Dataset entries:
○ ○ ○
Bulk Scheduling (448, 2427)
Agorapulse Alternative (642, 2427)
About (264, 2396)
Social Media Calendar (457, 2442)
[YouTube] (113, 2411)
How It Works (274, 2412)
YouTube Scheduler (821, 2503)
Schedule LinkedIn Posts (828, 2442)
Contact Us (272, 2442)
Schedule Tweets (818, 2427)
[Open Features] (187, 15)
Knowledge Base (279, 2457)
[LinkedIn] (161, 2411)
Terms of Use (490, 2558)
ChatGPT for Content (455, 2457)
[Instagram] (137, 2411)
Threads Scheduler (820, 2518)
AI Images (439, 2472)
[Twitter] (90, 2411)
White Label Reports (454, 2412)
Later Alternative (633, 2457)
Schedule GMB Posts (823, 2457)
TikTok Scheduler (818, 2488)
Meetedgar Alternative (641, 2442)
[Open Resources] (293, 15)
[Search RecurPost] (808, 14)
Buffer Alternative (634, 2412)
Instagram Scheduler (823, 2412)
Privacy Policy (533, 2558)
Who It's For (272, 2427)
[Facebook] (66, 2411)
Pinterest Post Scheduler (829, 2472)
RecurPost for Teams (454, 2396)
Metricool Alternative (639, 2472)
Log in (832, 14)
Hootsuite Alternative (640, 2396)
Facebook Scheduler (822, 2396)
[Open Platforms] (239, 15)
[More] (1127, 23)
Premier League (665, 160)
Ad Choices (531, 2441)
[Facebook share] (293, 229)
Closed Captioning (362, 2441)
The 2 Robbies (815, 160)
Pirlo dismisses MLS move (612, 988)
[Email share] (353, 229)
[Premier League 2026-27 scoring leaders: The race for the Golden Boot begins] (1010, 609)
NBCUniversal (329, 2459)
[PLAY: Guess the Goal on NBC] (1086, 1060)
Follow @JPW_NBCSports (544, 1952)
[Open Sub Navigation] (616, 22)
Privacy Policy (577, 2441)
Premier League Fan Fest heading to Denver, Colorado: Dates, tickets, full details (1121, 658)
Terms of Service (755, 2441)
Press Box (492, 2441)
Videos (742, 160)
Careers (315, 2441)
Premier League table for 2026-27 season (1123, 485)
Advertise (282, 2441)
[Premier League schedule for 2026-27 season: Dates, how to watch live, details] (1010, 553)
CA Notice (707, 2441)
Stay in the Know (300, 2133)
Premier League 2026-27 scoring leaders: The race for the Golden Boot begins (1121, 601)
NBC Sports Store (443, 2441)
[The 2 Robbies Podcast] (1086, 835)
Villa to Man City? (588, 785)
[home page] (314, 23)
○ ○ ○
The task: Please copy out the records exactly as they appear.

Solved problem:
Bulk Scheduling (448, 2427)
Agorapulse Alternative (642, 2427)
About (264, 2396)
Social Media Calendar (457, 2442)
[YouTube] (113, 2411)
How It Works (274, 2412)
YouTube Scheduler (821, 2503)
Schedule LinkedIn Posts (828, 2442)
Contact Us (272, 2442)
Schedule Tweets (818, 2427)
[Open Features] (187, 15)
Knowledge Base (279, 2457)
[LinkedIn] (161, 2411)
Terms of Use (490, 2558)
ChatGPT for Content (455, 2457)
[Instagram] (137, 2411)
Threads Scheduler (820, 2518)
AI Images (439, 2472)
[Twitter] (90, 2411)
White Label Reports (454, 2412)
Later Alternative (633, 2457)
Schedule GMB Posts (823, 2457)
TikTok Scheduler (818, 2488)
Meetedgar Alternative (641, 2442)
[Open Resources] (293, 15)
[Search RecurPost] (808, 14)
Buffer Alternative (634, 2412)
Instagram Scheduler (823, 2412)
Privacy Policy (533, 2558)
Who It's For (272, 2427)
[Facebook] (66, 2411)
Pinterest Post Scheduler (829, 2472)
RecurPost for Teams (454, 2396)
Metricool Alternative (639, 2472)
Log in (832, 14)
Hootsuite Alternative (640, 2396)
Facebook Scheduler (822, 2396)
[Open Platforms] (239, 15)
[More] (1127, 23)
Premier League (665, 160)
Ad Choices (531, 2441)
[Facebook share] (293, 229)
Closed Captioning (362, 2441)
The 2 Robbies (815, 160)
Pirlo dismisses MLS move (612, 988)
[Email share] (353, 229)
[Premier League 2026-27 scoring leaders: The race for the Golden Boot begins] (1010, 609)
NBCUniversal (329, 2459)
[PLAY: Guess the Goal on NBC] (1086, 1060)
Follow @JPW_NBCSports (544, 1952)
[Open Sub Navigation] (616, 22)
Privacy Policy (577, 2441)
Premier League Fan Fest heading to Denver, Colorado: Dates, tickets, full details (1121, 658)
Terms of Service (755, 2441)
Press Box (492, 2441)
Videos (742, 160)
Careers (315, 2441)
Premier League table for 2026-27 season (1123, 485)
Advertise (282, 2441)
[Premier League schedule for 2026-27 season: Dates, how to watch live, details] (1010, 553)
CA Notice (707, 2441)
Stay in the Know (300, 2133)
Premier League 2026-27 scoring leaders: The race for the Golden Boot begins (1121, 601)
NBC Sports Store (443, 2441)
[The 2 Robbies Podcast] (1086, 835)
Villa to Man City? (588, 785)
[home page] (314, 23)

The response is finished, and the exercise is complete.